Your goal: Word for word, repeat all of the entries.

Data to examine:
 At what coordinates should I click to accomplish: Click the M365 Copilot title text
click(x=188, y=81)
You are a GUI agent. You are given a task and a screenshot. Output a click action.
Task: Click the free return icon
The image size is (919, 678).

Response:
 At what coordinates should I click to accomplish: Click the M365 Copilot title text
click(x=188, y=81)
You are a GUI agent. You are given a task and a screenshot. Output a click action.
Task: Click the free return icon
The image size is (919, 678).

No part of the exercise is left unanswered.